Frevo corre solto no Recife[14]

 

O Carnaval no Ceará

 

                   Folheando os jornais antigos do Ceará,  as notícias  publicadas relativas ao nosso mais popular folguedo eram na sua grande maioria bem depreciativas. Numa sociedade conservadora e provincial, com forte influência católica, o Carnaval aparecia sempre como uma ameaça por seus laivos anarquistas e seu histórico de liberações dos vícios e da sexualidade. Os excessos cometidos no entrudo ajudaram em muito a fortalecer o preconceito que historicamente o Carnaval já trazia consigo.

                   O jornal cearense  “Pedro II” , em 1854, taxava o entrudo como um estúpido folguedo , uma fábrica de doenças, solicitando a intervenção da polícia para coibi-lo.


O mesmo noticioso alencarino , em 1895, apresentando efemérides,  relembraria a data de 1854 quando o entrudo, na Corte, teria sido substituído por carros e cavalgadas de máscaras, sendo o cortejo saudado das janelas chiques   por senhoras elegantes que arremessavam flores nos passantes. O evento do entrudo, popularesco,   via-se como uma deformidade social , louvando-se a substituição por uma forma mais controlada e elitizada.  


 

                            O mesmo meio de comunicação em 1856 , chamaria o entrudo de “brincadeira selvagem e prejudicial a saude, a bolça e ao pudor !” E, no mesmo editorial, citaria uma estatística de um Almanaque, não identificado na matéria, que computava os acidentes ocorridos por conta do entrudo (não se sabe em que cidade e em que período) de forma exagerada e alarmista:

 

Pessoas mortas instantaneamente por tiros ,

pancadas, empurrões, etc.  ..................................                 1.260

Pessoas que apanharam constipações e delas

morreram  mais tarde ...........................................                 9.936

Pessoas de cuja desonra foi origem o entrudo ......           1.341

Crimes : cabeças quebradas, braços torcidos,

Contusões de toda casta ....................................                  18.270

Soma ................................................................                       30.807

 

                                   Há notícias em que se relembrava a proibição da festa popular, como esta do “Jornal de Fortaleza” de 1877.

 


 

                            Quando os bailes carnavalescos começaram a acontecer passariam a ser louvados também com matérias que tentavam passar a instalação da elegância e finesse da festa  em substituição à barbárie do entrudo.

**Dados**
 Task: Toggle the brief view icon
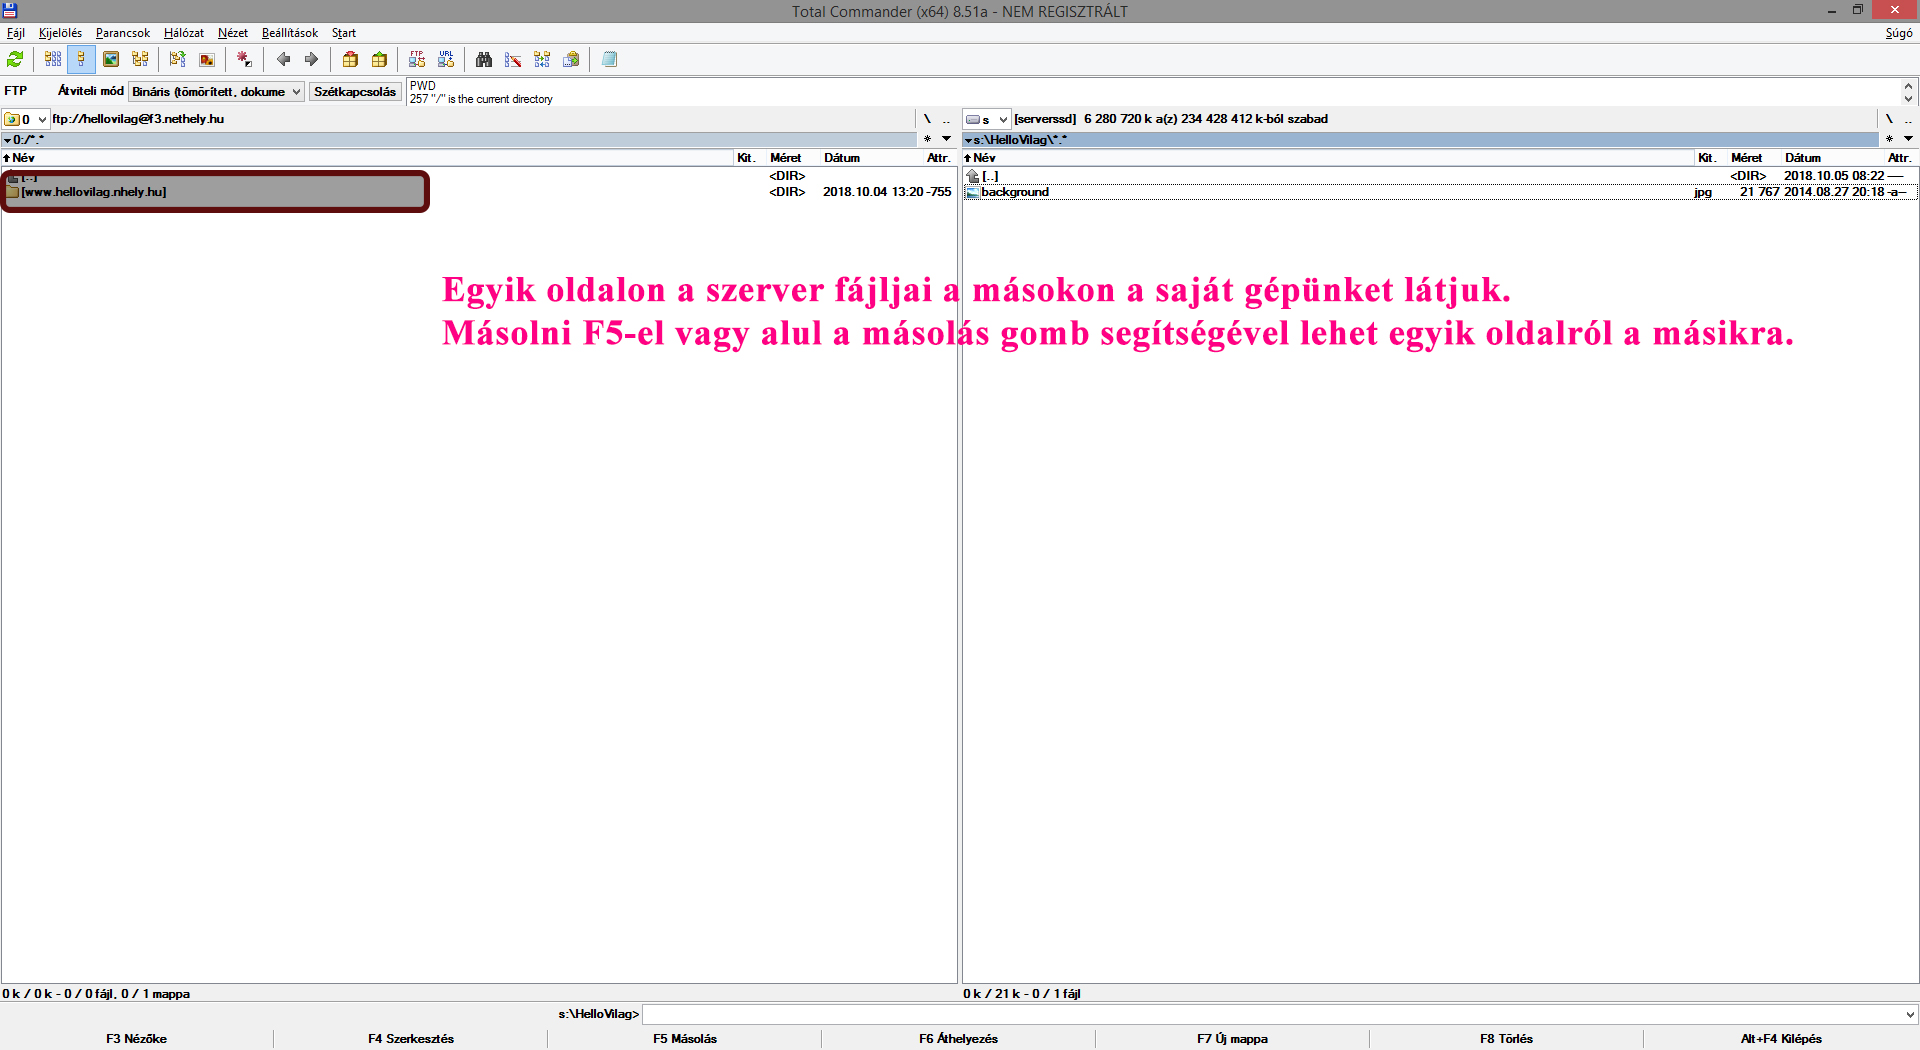pyautogui.click(x=53, y=60)
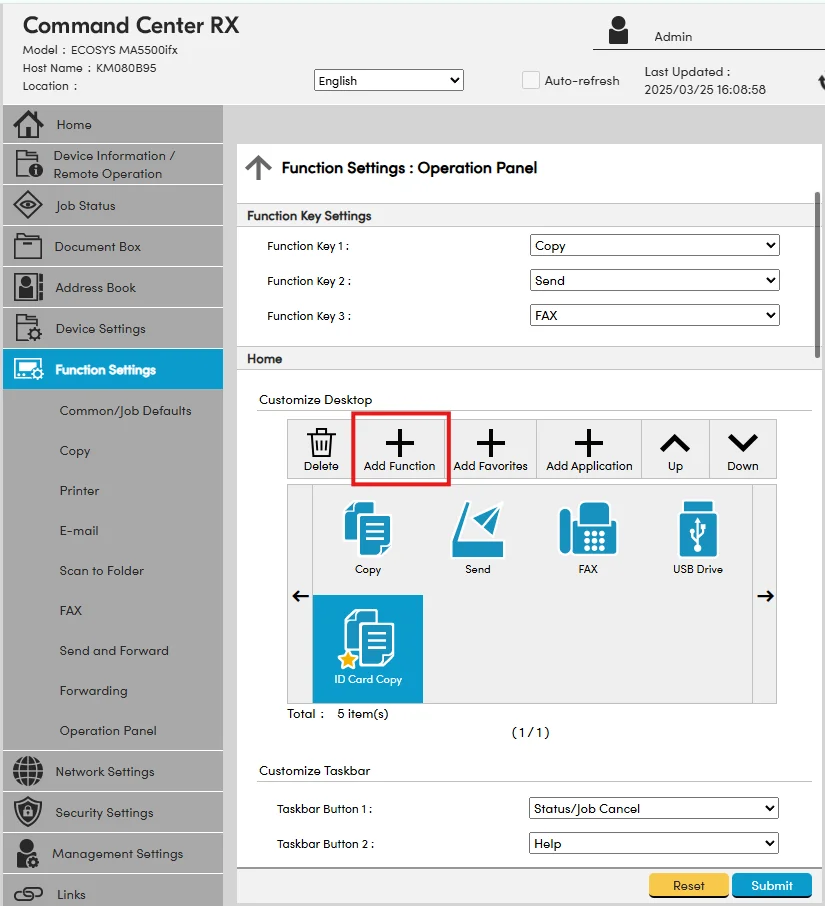Enable the Auto-refresh checkbox
Image resolution: width=825 pixels, height=906 pixels.
click(531, 80)
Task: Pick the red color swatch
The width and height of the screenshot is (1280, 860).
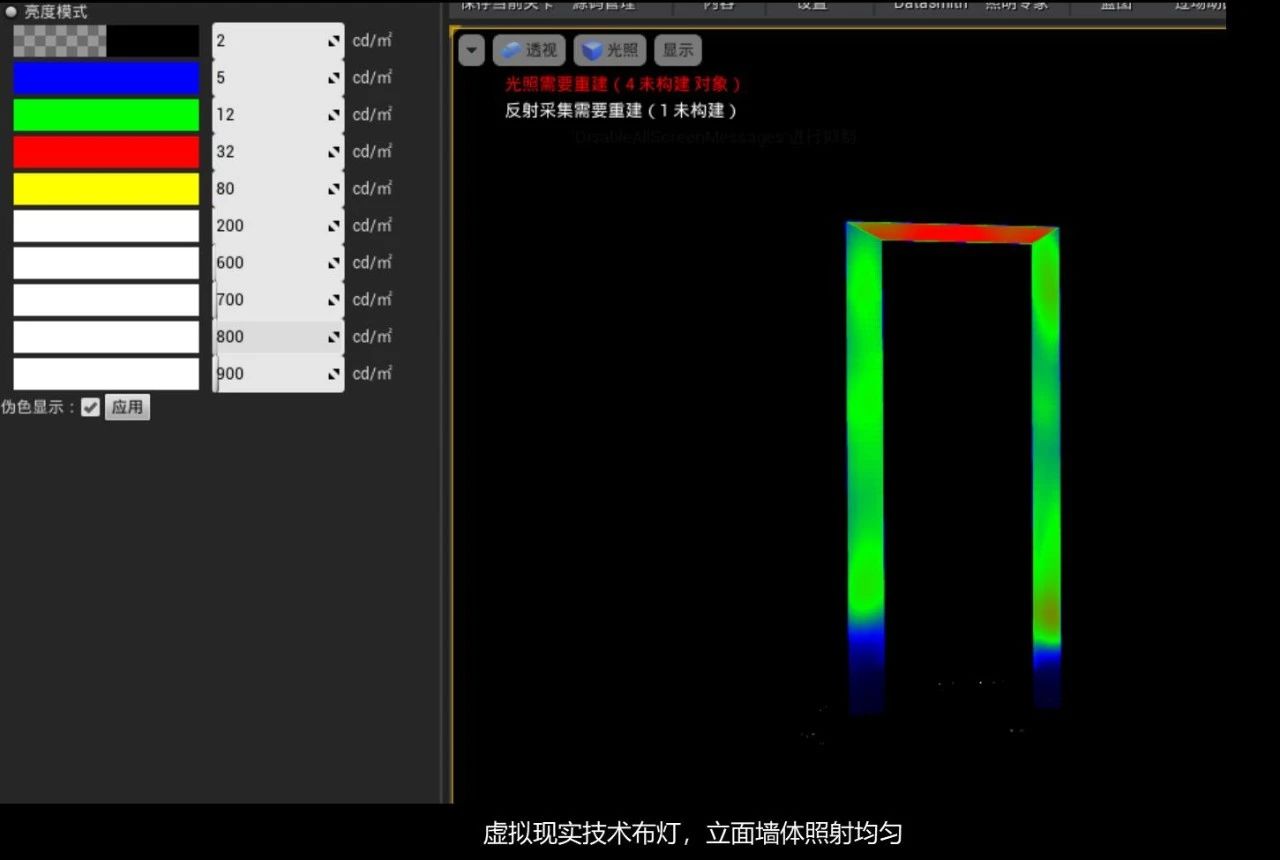Action: (x=106, y=152)
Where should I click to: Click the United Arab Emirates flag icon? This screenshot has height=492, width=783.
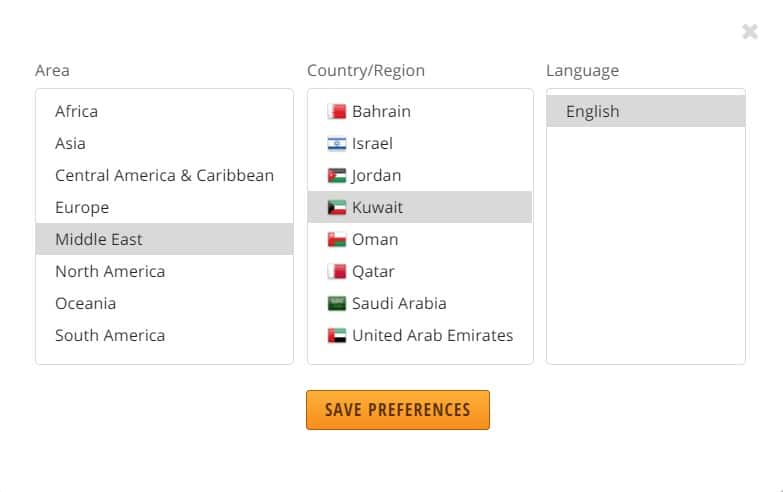tap(337, 335)
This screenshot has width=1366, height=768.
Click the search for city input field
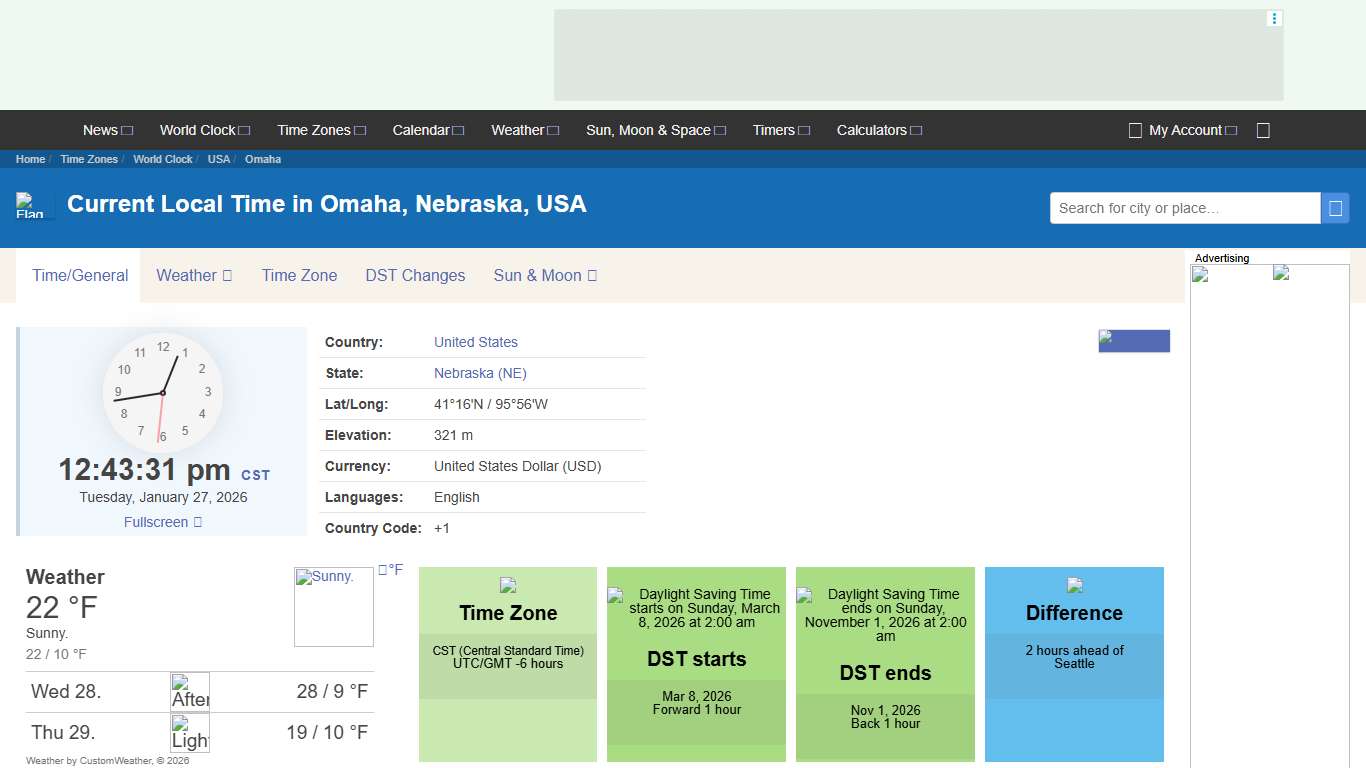tap(1184, 207)
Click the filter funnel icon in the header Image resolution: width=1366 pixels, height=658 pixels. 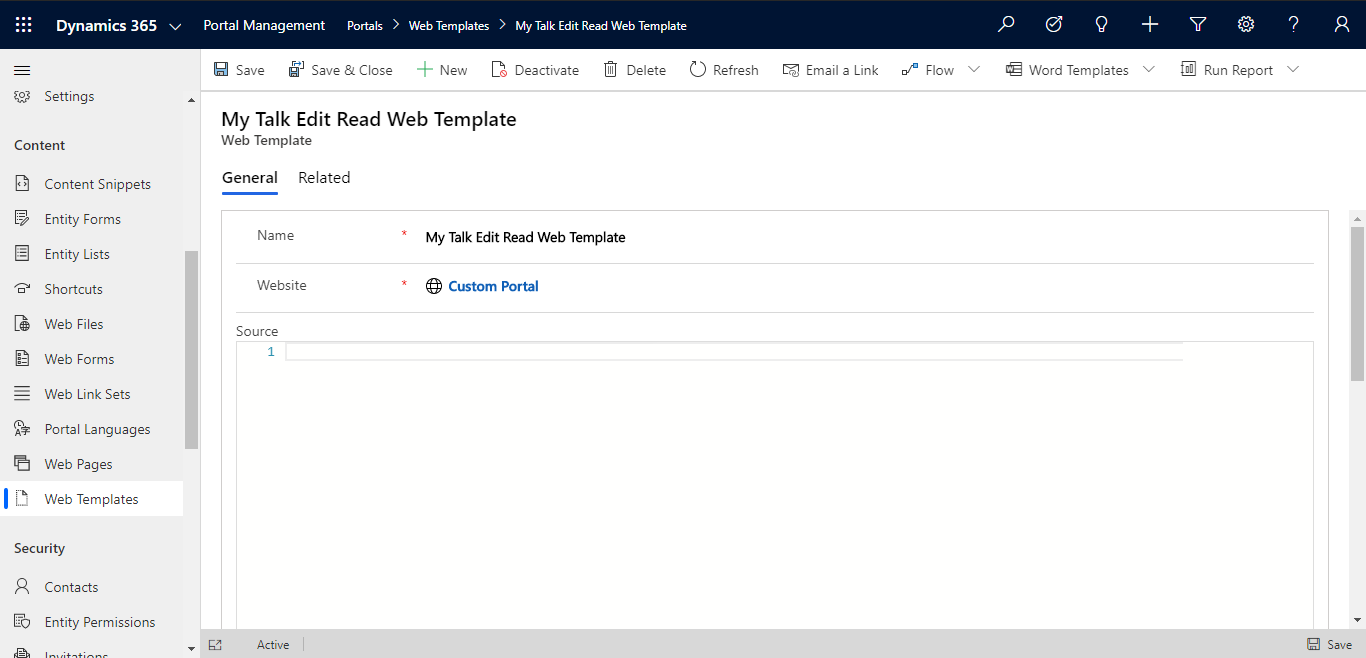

**O que fazer**
No trecho sobre o Carnaval no Ceará, como o jornal “Pedro II” qualificou o entrudo em 1854?

**Resultado do exercício**
Como um estúpido folguedo e uma fábrica de doenças, pedindo a intervenção da polícia para coibi-lo.